A not-for-profit organisation was created out of a partnership that the University of Sydney made with IAG and the CSIRO’s Data61.
According to a recent report, Gradient Institute will promote the creation of ethical artificial intelligence (AI) with both the private and public sectors.
The Institute will be an independent not-for-profit organisation founded to research the ethics of AI and develop ethical AI-based systems that will provide better outcomes for both individuals and society as a whole.
Creating a ‘world where all systems behave ethically’ will be the focus of the Institute.
There are several ways in which this will be done such as through research, through practice, policy advocacy, public awareness and training people in ethical development and us of AI.
Research findings will be used to create open source ethical AI tools that can be adopted and adapted by business and government.
According to the Institute’s CEO, AI learns from data and data reflects the past and at the Institute, the future should be better than the past.
By embedding ethics into AI, ways to avoid the mistakes of the past can be chosen by creating better outcomes through ethically-aware machine learning.
Leaning into the challenges and opportunities of AI requires considered thinking about fairness and equality.
No government or business can do this alone. Work across sectors is needed and needs to be done with urgency. Ethical AI will improve trust in how automated machines make decisions.
Establishing the Gradient Institute as an independent not for profit organisation is critical in bringing its purpose to life. Hopefully, other organisations will join to contribute to this research.

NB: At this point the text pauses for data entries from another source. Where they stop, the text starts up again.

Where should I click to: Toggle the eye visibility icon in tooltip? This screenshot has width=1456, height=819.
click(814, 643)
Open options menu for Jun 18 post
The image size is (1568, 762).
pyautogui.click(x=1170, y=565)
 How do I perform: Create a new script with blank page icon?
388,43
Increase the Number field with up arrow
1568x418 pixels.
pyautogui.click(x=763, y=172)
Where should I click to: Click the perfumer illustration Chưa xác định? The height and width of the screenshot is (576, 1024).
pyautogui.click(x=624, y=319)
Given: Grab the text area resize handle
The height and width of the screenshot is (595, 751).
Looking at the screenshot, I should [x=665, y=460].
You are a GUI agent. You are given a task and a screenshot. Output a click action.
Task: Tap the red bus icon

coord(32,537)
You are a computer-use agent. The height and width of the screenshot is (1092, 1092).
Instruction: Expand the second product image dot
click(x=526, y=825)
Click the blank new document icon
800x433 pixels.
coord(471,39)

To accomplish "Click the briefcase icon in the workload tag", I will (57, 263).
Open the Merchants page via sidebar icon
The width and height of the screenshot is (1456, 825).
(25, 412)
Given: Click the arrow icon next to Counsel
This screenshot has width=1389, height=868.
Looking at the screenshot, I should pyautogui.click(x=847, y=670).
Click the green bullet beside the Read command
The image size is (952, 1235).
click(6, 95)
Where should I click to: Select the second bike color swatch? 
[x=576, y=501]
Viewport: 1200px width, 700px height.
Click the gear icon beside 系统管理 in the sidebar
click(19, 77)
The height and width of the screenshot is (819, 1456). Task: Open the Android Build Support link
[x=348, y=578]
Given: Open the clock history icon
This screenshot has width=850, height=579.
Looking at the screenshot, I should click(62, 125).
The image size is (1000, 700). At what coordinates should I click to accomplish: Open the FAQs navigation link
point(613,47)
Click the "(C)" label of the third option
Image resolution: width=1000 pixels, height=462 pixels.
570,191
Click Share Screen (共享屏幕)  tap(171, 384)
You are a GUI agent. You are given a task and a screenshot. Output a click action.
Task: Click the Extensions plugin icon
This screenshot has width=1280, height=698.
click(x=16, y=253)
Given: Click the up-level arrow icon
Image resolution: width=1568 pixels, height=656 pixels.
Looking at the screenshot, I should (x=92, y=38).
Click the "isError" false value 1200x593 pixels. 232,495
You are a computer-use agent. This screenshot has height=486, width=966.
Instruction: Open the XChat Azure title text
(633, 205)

Gradient Institute is an important step, as AI and machine learning will impact society and every sector of Australia’s economy.
It is critical to guarantee that the technologies are developed with ethical considerations in mind especially since AI is becoming more widely adopted.
Australia needs to get this right as a country, to reap the benefits of AI from productivity gains to new-to-the-world value.
The Deputy Vice Chancellor of the University said that there is a need to build an ethical framework for AI that combines deep knowledge of the technological possibilities and limits of artificial intelligence.
Moreover, it must ensure that it is primarily shaped by human needs and interests.
Research intensive universities are well placed to work collaboratively with government, industry and community groups to achieve this approach.
They are able to draw on their deep intellectual resources across the sciences, engineering, humanities and social sciences.
There is a need to collaborate, critique each other and engage the community to tackle what is emerging as one of the great ethical challenges of this time.